* _ASSIGNMENT_:
Please retype all of the records below word for word, leaving out any pictures.
RECORDS SUPPLIED: Begin
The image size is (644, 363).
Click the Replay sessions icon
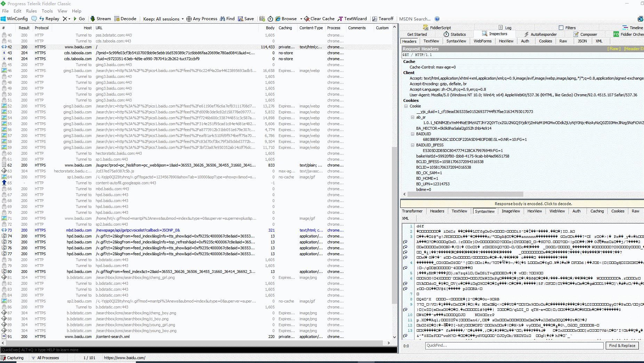click(42, 19)

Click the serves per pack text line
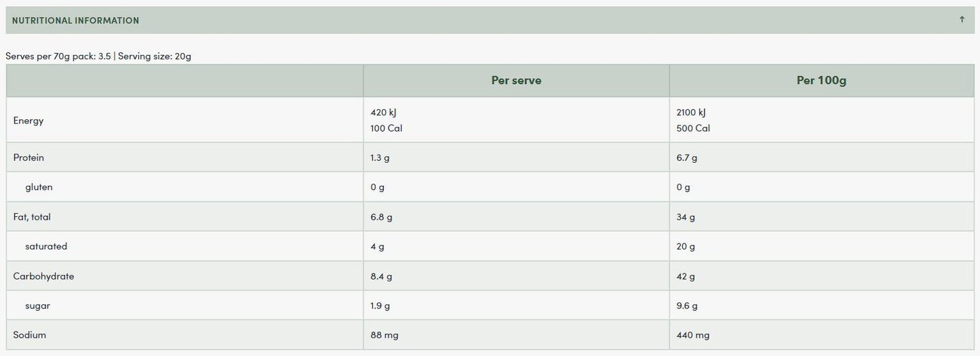click(x=98, y=56)
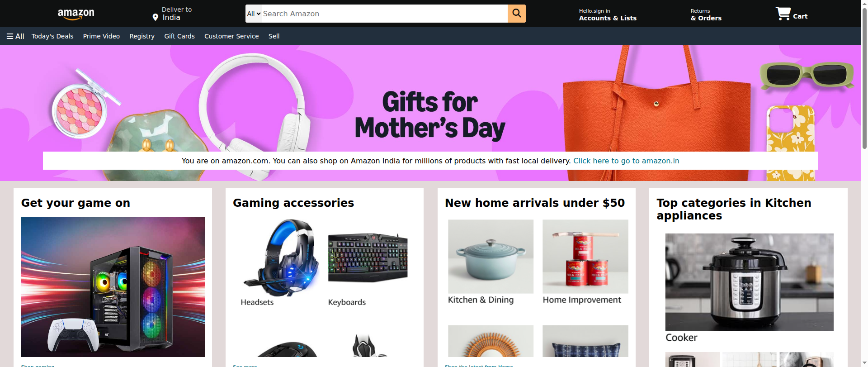Screen dimensions: 868x367
Task: Go to Prime Video
Action: point(101,36)
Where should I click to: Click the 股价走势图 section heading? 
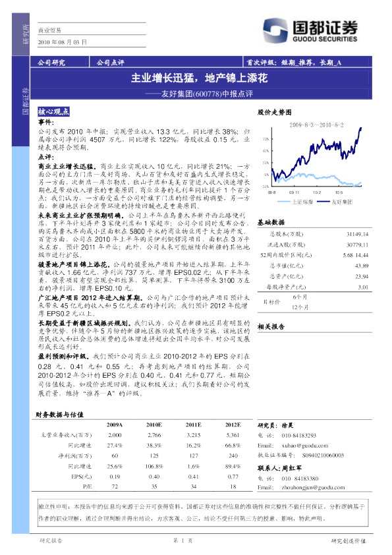pos(275,112)
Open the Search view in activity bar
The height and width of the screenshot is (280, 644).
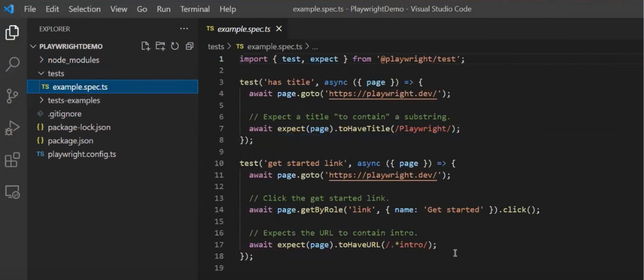tap(12, 64)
RECORDS SUPPLIED: End
* _FINISHED TASK_:
The image size is (644, 363).
Click the Replay sessions icon
click(42, 19)

Click the serves per pack text line
click(x=98, y=56)
Screen dimensions: 868x367
Task: Go to Prime Video
Action: point(101,36)
Where should I click to: Click the 股价走势图 section heading? 
pos(275,112)
Open the Search view in activity bar
The height and width of the screenshot is (280, 644).
tap(12, 64)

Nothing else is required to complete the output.